Where Does Beer Come From - Theory A
The first group believes that beer was invented in 1516 in Germany when Bavarian Duke Wilhelm IV wrote the Reinheitsgetbot law, which decreed “forthwith that…in all our towns and markets and in the countryside no other items be used for beer than barley, hops, and water.” He didn’t include yeast in the law at the time because everyone still believed that God was responsible for the fermentation. The Reinheitsgetbot is considered the first food safety law ever written in the Western world and it marks the official beginning of what we all now understand to be beer - water, malt, hops and (of course) yeast.
Where Does Beer Come From - Theory B
The other school of thought believes that beer has kind of always existed. That beer is a part of human nature. That consuming fermented beverages is as natural and as healthy and as necessary as drinking water. This group believes that beer isn’t just malted barley, hops water and yeast. They have a much more broad, open-ended view of what it means to be beer.
Sam Calagione, founder of Dogfish Head Brewery, is a major proponent of this view of beer. Dogfish Head has made a whole series of beers called the Ancient Ales series that showcase the question of “where does beer come from?”. He has found recipes from all over the world that date back to 750 BC, 1200 BC and 7000 BC. These recipes use ingredients that were local to these times and places including honey, hawthorn fruit, rice, annatto tree seeds, and juniper berries boiled with hot rocks. You try putting a single annatto seed into a beer in Germany in 1516 and you’ll be thrown into the Zuchthaus.
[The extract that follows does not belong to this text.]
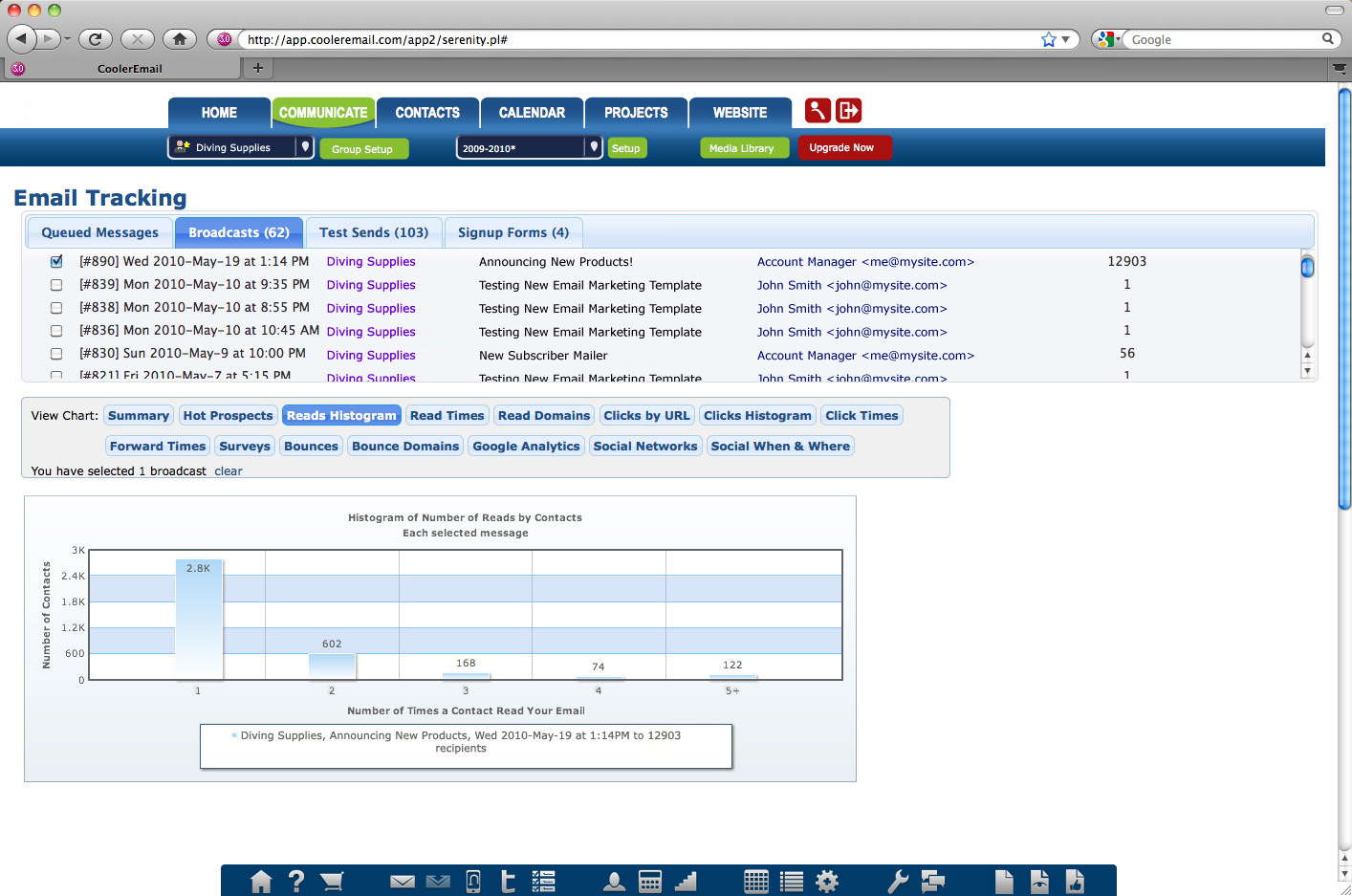
Task: Click the Google search field
Action: tap(1224, 39)
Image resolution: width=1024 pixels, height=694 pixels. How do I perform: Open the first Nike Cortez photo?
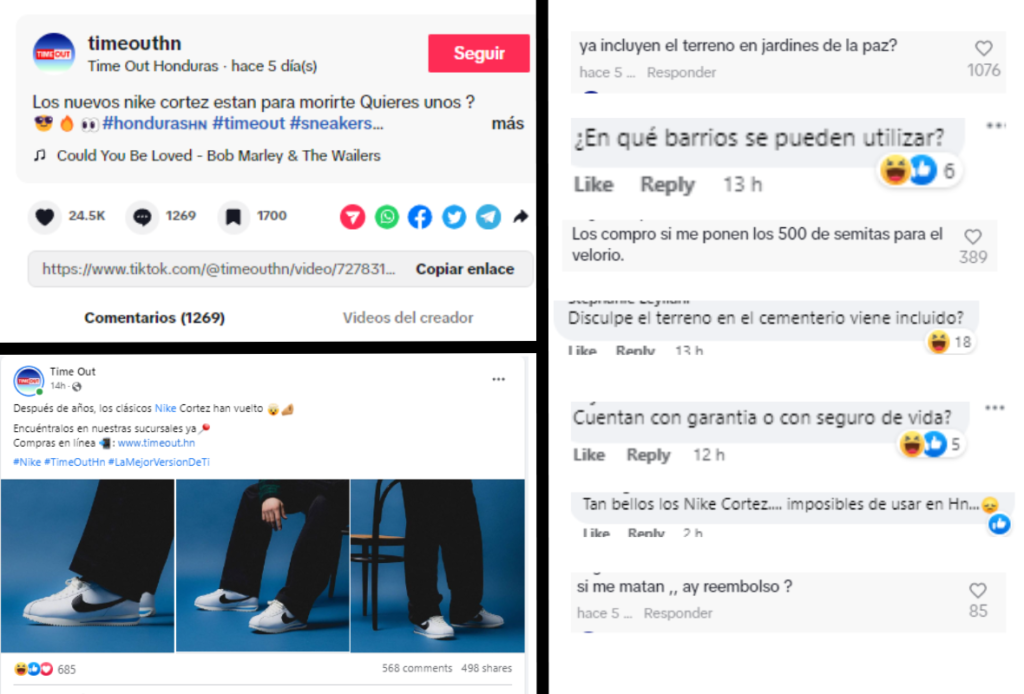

If we take this second approach to what beer is, and where it came from then we can classify beer as the simple act of brewing and fermenting sugars which are mainly derived from cereal grains, most commonly from malted barley— though wheat, rye, maize (corn), rice, oats, or any grain that you happen to have on hand can work as well. Or honey. Or agave. Or maple syrup.
The act of brewing some sort of malted grain is basically as old as civilization itself, in fact some historians will argue that the agricultural revolution (which took place sometime between 9,000 B.C - 13,000 B.C, in The Fertile Crescent valley, which marks the beginning of civilization) was actually motivated by beer. (I might be a little biased here, considering how important I think beer is).
A very brief summary of where beer comes from in this time goes as follows:
Around 12,000 years ago groups of hunter-gatherers in The Fertile Crescent (around modern day Egypt and Israel) began to settle down into agrarian civilizations that were basically based around grain fields (rice, maize, barley, etc.). Then (probably) by accident they stumbled upon fermentation after they left their grain out in the rain and THAT is where beer comes from.
This discovery of early brewing could have been just the incentive that these people needed to propel them into what we now call the Neolithic Revolution by inspiring new agricultural technologies. From that point on, beer was a staple throughout society. It was used for religious ceremonies, as pay for workers, as a barter item, a social lubricant, etc... Beer has always held a major place in society.